Unfortunately, at this moment, I'm not--we don't have cable, so I'll just have to wait until the current season is released on dvd and I can Netflix it. But I just finished the first season this week, and man--not, perhaps, the very best television I have ever seen, but certainly close to the top. I have almost completely missed all the highly-praised HBO series of the past several years; even when we had cable, I only very rarely tuned in to an episode of The Sopranos or Big Love, and I've yet to see a bit of The Wire or Deadwood (despite the fact that the latter two, in particular, keep getting praised to me by various political scientists and theorists who find their exploration of community and its corruptions utterly compelling). But something about Rome really appealed to Melissa and I (our daughter's interest in Greek mythology, perhaps? my old collection of Will and Ariel Durant's Story of Civilization, sitting there on the shelf and mocking us for knowing so little ancient history? the fact that Julius Caesar was being played by Ciarán Hinds, my wife's beloved Captain Wentworth? who knows?). Anyway, we decided to gamble on it. Melissa bailed after watching the first season's very first episode; HBO-style sex and violence just wasn't something she was interested in wading through. Generally, I have very little patience for that sort of either; while I know from experience that I am far more tolerant of vulgarity and raunch and blood than most folks of my religious persuasion, I still am only really content with it when I see it truly serving a story well-told, and for the first few episodes of Rome, I have to admit I didn't see that. But I stuck with it, and man, am I glad I did.
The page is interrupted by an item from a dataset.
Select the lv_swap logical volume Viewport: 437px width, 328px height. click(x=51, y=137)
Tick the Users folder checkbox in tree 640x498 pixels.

Robert Farley was onto Rome early, and he's stuck with it, as no doubt many other bloggers have, so there's no point in me doing a rundown on the great cast and storytelling and design and so forth (though, I can't refrain from saying, the determination of the creators of the series to shed the Western European classicism which weighs down our usual imagining of Rome, and bring it to life as pulsating, pagan, Mediterranean city, something they emphasize from the opening credits and music onward, is simply genius). All the reviews you could need are out there and more. (Indeed, it's really hard for me to refrain from reading them all, so desperate am I to find out what's happening now in the second season.) But I will say this, by way of trying to draw in a different category of viewers: the writers seem to have worked out all their giddy desire to live up to the license granted them by HBO by the fourth or fifth episode of the first season, and from then on the violence and sex, while often plentiful, was never gratuitous. A lesbian romance late in the season is given full, graphic, and highly erotic treatment, and it works terrifically, because by then we know the participants well enough, and more important the actors seem to know their characters well enough--particularly Lindsay Duncan's Servilia--to be able to see how the scene is also catching the passions and plots and fears of these women up into the wider story. The same goes for the gladiator scene in the penultimate episode: you know--you just know--various HBO executives must have been glamoring to get Lucius Vorenus and/or Titus Pullo into a big old limb-hacking gladiator encounter from the very beginning; but when the writers finally (after often allowing some of the bloodiest scenes in the series to happen offscreen) gave in and gave us that moment, the result was not only gloriously gory, but genuinely and believably moving. When Lucius charged in to the ring, shouting "Thirteen!", it was more than just you're usual triumph-over-terrible-odds moment; these folks had earned our respect, and I, at least, felt like cheering just like the plebeians in the crowd. (Though, since I was watching the episode at about 1:00am downstairs, I kept it quiet.)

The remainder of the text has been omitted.